Locate "Where should I" in the records below, then copy its line and every following line exactly, without the pictures.

**** Data to process

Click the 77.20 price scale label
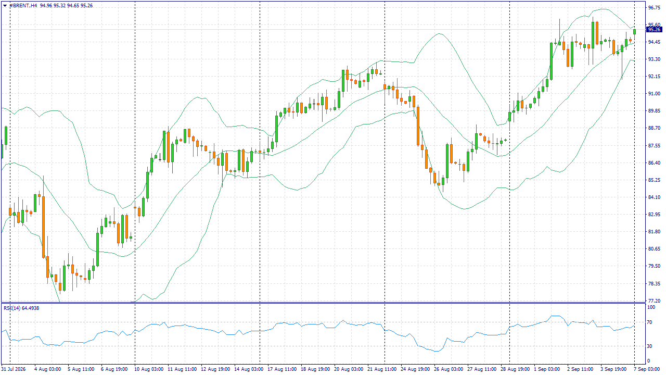Viewport: 666px width, 375px height. (654, 301)
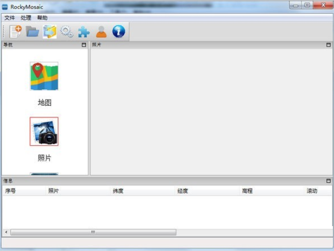Select the 照片 camera navigation icon
Image resolution: width=334 pixels, height=251 pixels.
[x=44, y=131]

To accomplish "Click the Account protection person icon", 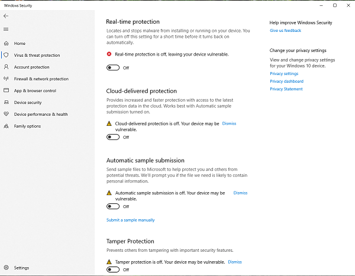I will pos(7,67).
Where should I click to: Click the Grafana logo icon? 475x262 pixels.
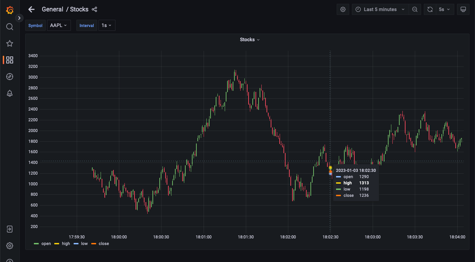10,10
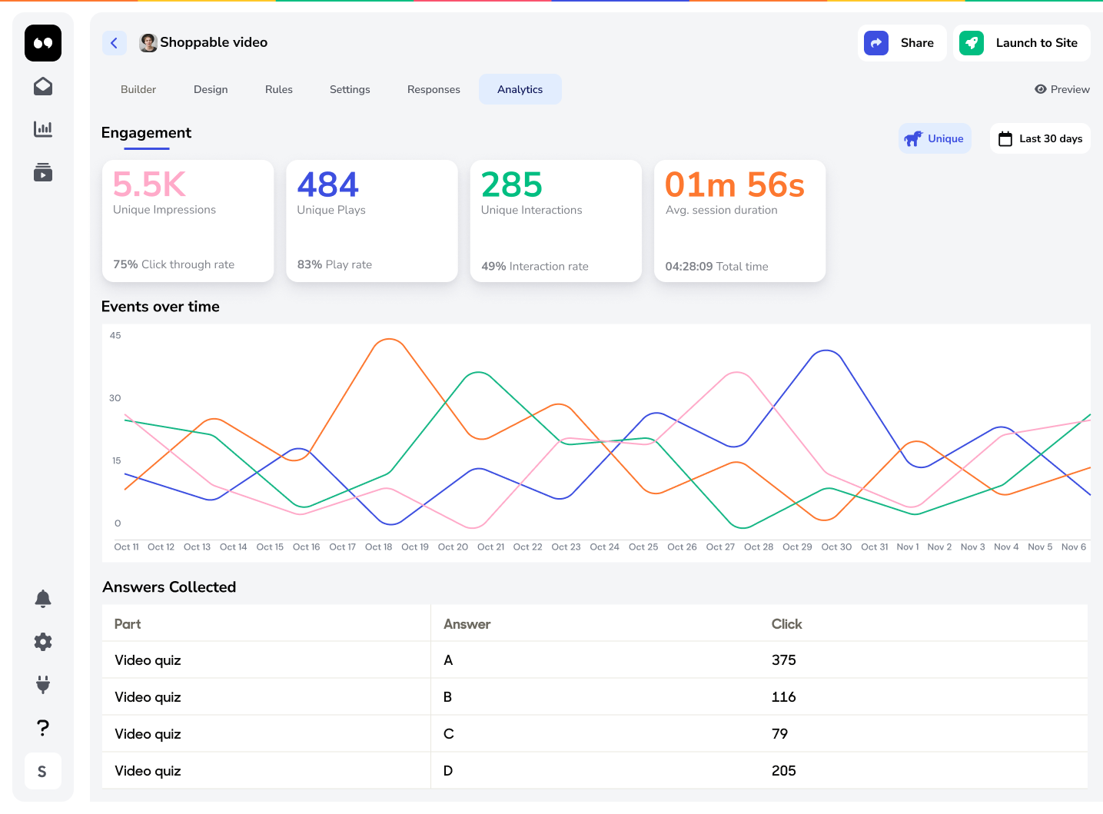
Task: Click the Launch to Site button
Action: click(1022, 43)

********

(Task result):
Where should I click to: Click the Grafana logo icon? 475x262 pixels.
10,10
Task: Click the Launch to Site button
Action: click(1022, 43)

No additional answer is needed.